→ Problem to work on:
Please copy out, word for word, the rows from the line containing "You are a computer-use agent." through the line containing "click(x=1346, y=254)", both of those lines included.

→ Records for this task:
━━━━━━

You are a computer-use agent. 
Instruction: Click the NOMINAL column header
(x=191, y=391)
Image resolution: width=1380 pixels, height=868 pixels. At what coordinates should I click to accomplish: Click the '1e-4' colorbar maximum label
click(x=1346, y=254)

━━━━━━

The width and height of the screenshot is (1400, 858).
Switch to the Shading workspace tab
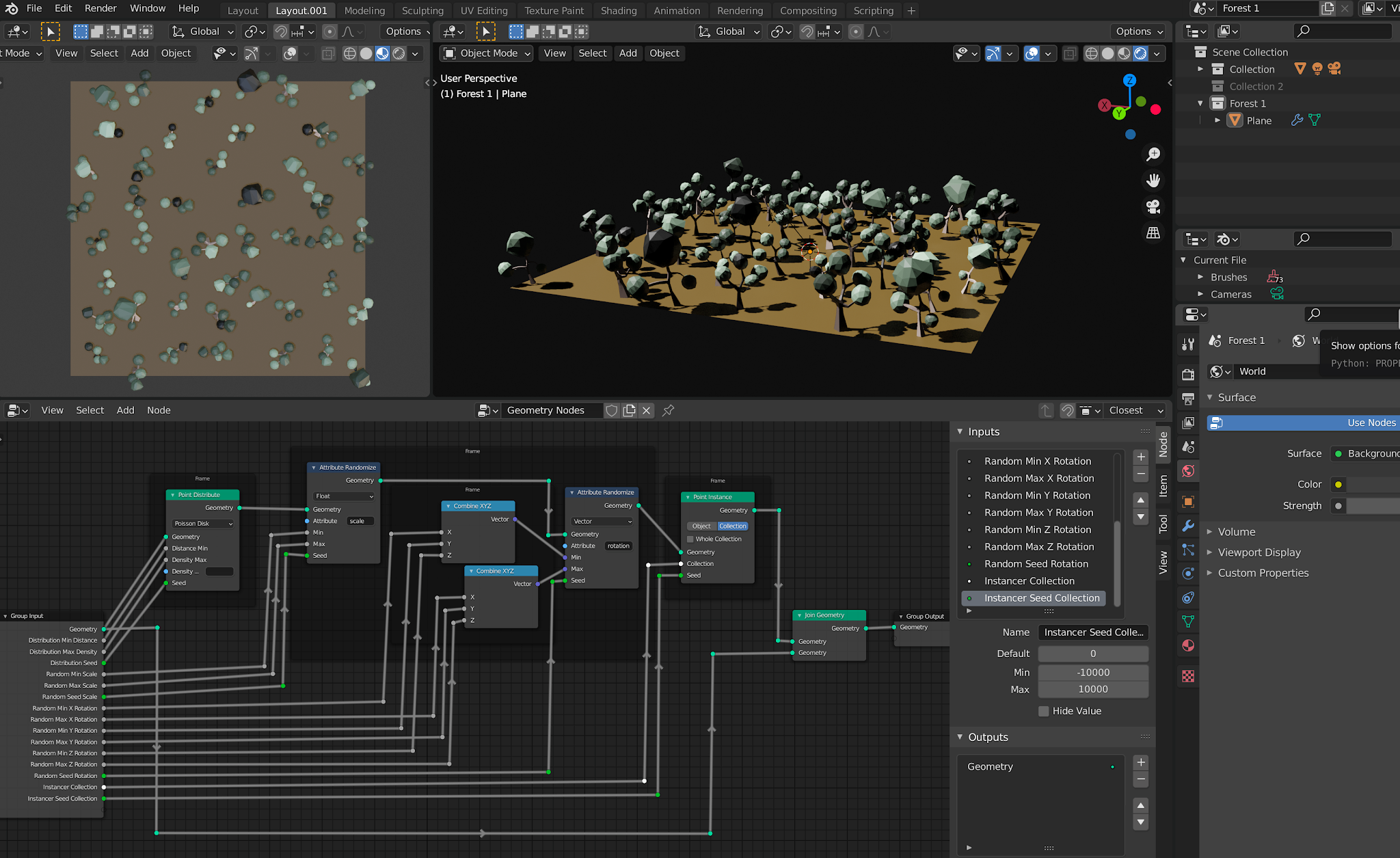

━━━━━━

→ Finished answer:
You are a computer-use agent. 
Instruction: Click the NOMINAL column header
(x=191, y=391)
Image resolution: width=1380 pixels, height=868 pixels. At what coordinates should I click to accomplish: Click the '1e-4' colorbar maximum label
click(x=1346, y=254)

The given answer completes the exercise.